Cameron, who served the town for 14 years, left the position in September 2016.
In 2003, Cameron co-founded the nonprofit Brattleboro Climate Protection and shortly thereafter began working with the town to address the energy efficiency and carbon footprint of municipal works and private residences.
One of his projects was to help form the Brattleboro Energy Committee in 2009. The committee's mission, according to the town website, “is to assist Brattleboro residents, businesses, and Town government in reducing energy consumption and costs through conservation, increased energy efficiency, and conversion to renewable energy sources.”
During his tenure, Cameron became a well-known leader locally and regionally for his work in energy conservation and efficiency, and in renewable energy. He organized workshops and tours, getting people on board with new technologies such as solar power, heat pumps, and pellet boilers.
But one could argue that Cameron's most obvious and lasting influence on Brattleboro only comes out at night.
About six years ago, Cameron and the Energy Committee teamed up with the Department of Public Works and Green Mountain Power to begin converting all of Brattleboro's streetlights and other exterior lights to light-emitting diode fixtures.
The committee also recommended turning some lights off, after an exhaustive study in which committee members surveyed the town's streets on foot to analyze its lighting needs.
The LEDs use far less electricity and have a longer lifespan than incandescent fixtures. By the fall of 2013 the project was complete. Since then, the conversion has saved the town more than $100,000 per year.
It also brought the stars back to town.
The new fixtures' design includes a cutoff feature that concentrates light downward, onto the street - the old fixtures created light pollution that rendered much of the heavens invisible. Thanks to the new streetlamps, more of the night sky is now visible.
Other major projects Cameron led included an upgrade to the town's lighting, boilers, and furnaces, which saved Brattleboro approximately $240,000, and a detailed energy audit of all town buildings. The resulting energy-saving measures from the audit will save the town more than $2 million.
During this year's Representative Town Meeting, Richard Evers proposed the Selectboard officially thank Cameron for his work and wish him well in his future endeavors. The motion passed unanimously.
Evers and Energy Committee Chair Michael Bosworth drafted the document, “Resolution in Grateful Recognition of Paul Cameron.” Town Manager Peter B. Elwell added some slight revisions and presented it to the Board at the May 2 meeting for their consideration.
'Our grateful community'
In addition to the achievements detailed in this article, the resolution also states, “Now, therefore, the Brattleboro Selectboard hereby honors Paul Cameron with this citation to thank him on behalf of our grateful community and to wish him the best of all possible futures.”
Selectboard member Tim Wessel read the full resolution at the Board meeting. Afterward, applause broke out in the room.

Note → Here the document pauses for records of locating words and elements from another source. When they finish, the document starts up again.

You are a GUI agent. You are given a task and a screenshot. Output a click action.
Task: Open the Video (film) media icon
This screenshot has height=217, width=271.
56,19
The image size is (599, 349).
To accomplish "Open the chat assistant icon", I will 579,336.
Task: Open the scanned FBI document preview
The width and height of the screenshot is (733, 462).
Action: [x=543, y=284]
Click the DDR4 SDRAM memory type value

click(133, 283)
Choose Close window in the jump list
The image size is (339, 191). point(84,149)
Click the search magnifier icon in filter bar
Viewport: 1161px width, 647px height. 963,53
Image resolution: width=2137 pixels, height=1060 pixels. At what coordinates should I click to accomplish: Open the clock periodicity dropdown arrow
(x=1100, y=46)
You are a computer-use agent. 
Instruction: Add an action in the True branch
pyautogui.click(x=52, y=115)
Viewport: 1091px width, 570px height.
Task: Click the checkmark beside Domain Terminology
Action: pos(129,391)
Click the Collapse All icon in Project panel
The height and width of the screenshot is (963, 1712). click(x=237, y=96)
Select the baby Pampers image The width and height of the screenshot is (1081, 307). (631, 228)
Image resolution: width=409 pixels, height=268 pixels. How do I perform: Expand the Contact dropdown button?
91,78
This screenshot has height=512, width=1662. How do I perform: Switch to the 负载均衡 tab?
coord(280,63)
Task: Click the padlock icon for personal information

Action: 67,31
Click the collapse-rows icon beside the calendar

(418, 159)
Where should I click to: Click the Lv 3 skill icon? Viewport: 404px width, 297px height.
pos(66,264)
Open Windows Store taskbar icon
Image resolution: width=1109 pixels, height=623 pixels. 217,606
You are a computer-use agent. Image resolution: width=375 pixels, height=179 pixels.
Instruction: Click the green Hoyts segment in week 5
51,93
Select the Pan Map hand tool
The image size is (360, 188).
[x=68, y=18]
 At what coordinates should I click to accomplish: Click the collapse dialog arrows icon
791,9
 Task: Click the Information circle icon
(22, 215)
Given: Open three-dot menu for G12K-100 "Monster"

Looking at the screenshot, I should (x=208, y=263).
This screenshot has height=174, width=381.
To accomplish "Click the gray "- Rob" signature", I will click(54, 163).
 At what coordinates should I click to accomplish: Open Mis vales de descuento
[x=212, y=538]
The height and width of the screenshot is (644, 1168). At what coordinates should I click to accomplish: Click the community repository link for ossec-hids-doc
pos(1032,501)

“Climate change is the paramount issue of our time,” Evers said. “Paul put his shoulder to the wheel."
“I can't wait to get this approved and get this off to Paul. He has no idea this will happen!” said Evers, who added, “if this helps Paul continue his work, we're all better off."
Meanwhile, the town has been without an energy coordinator.
According to the Town Charter, the energy coordinator works with the energy committee on conservation, energy efficiency, renewable energy, and “other energy-related matters.” Other tasks may include research, gathering data, writing grants, outreach, marketing, and running meetings.
On May 1, the Energy Committee interviewed three candidates for the position - Thomas Franks, Phoebe Gooding, and Kio Okawa. Before the Selectboard had a chance to review the committee's recommendations, Franks withdrew his name for consideration.
At the May 2 Board meeting, Bosworth said committee members “came to the conclusion we could work with any of them” for different reasons, but officially recommended Gooding. The committee noted that among Gooding's skills are: outreach, marketing, grant-writing, and academic and practical experience in sustainability issues.
The Selectboard appointed Gooding as energy coordinator. Gooding's term will last for one year.
Selectboard member John Allen said he encourages Okawa to work with the energy committee.